1996 single by Roxette

"June Afternoon" is a song by Swedish pop music duo Roxette, released in January 1996 as the second single from their second greatest hits compilation album, Don't Bore Us, Get to the Chorus! Roxette's Greatest Hits (1995). The single was only released in Europe, Australia, and Canada, peaking at number one in the Czech Republic and within the top 40 in numerous territories. Its accompanying music video was directed by Jonas Åkerlund.

Written by Per Gessle, the song was predominantly recorded by members of Gyllene Tider, Gessle's former band. Gessle sang lead on the verses and chorus, while Marie Fredriksson sang the primary bridge. The single was backed by the previously unreleased demo "Seduce Me", which was written by Marie Fredriksson and Gessle for the duo's 1991 album, Joyride.
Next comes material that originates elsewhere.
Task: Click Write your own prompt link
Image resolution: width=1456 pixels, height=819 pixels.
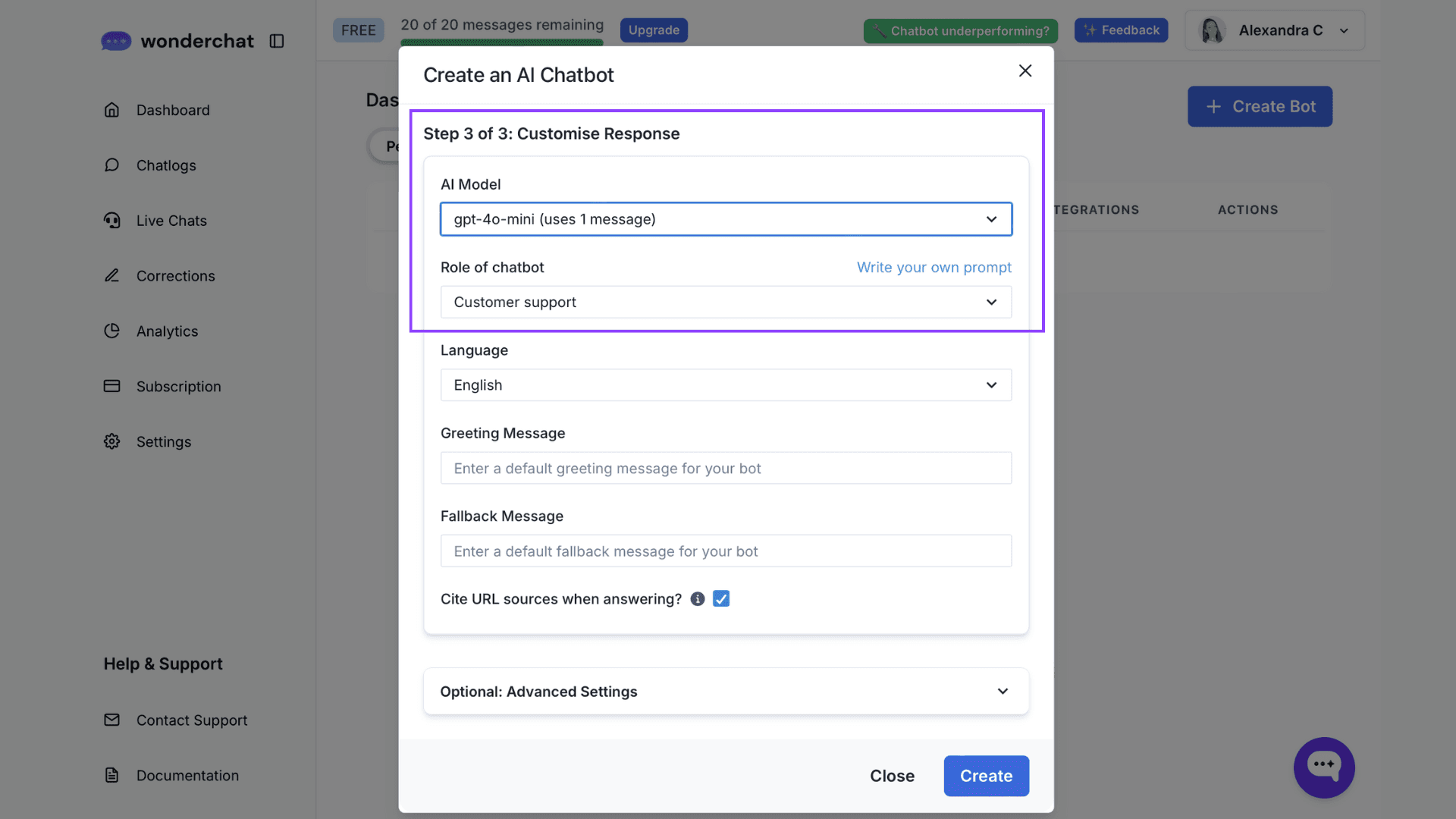Action: coord(934,267)
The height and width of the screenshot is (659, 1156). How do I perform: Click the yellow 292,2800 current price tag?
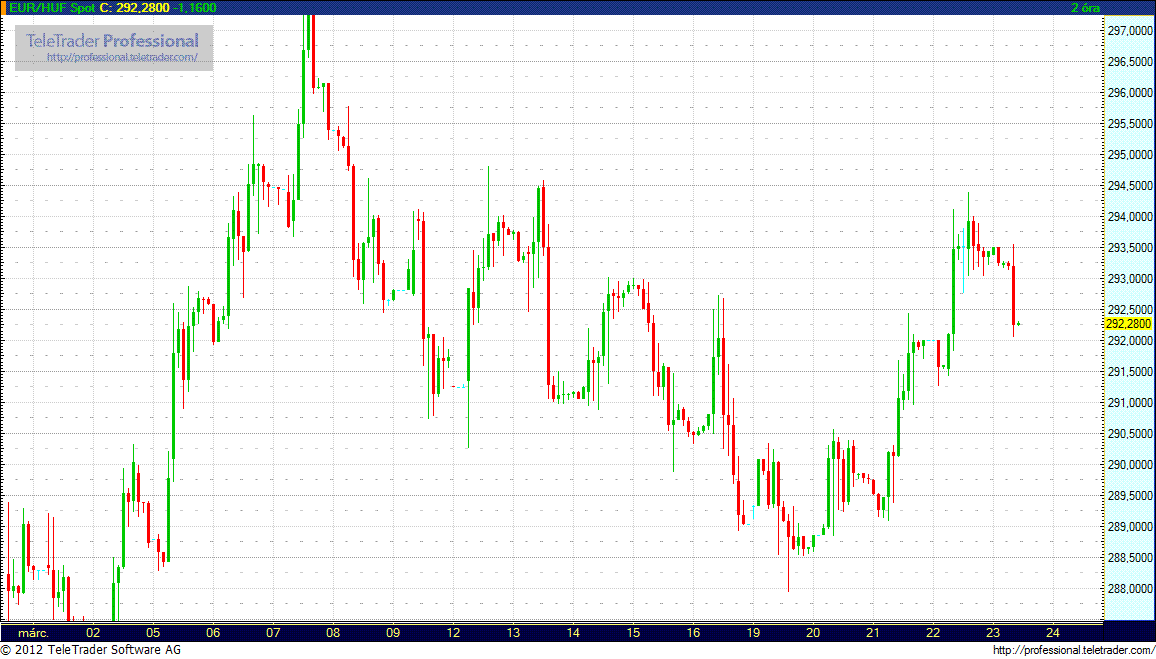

It was later included on the 2006 release of The Rox Box/Roxette 86-06.

==Critical reception==
Brendon Veevers from British webzine Renowned for Sound noted that "its lyrics are playful and its vibe is sweet bubblegum and sunshine."

==Track listings==
All songs are written by Per Gessle except "Seduce Me", music by Marie Fredriksson and Gessle; "Listen to Your Heart" music by Gessle and Mats MP Persson.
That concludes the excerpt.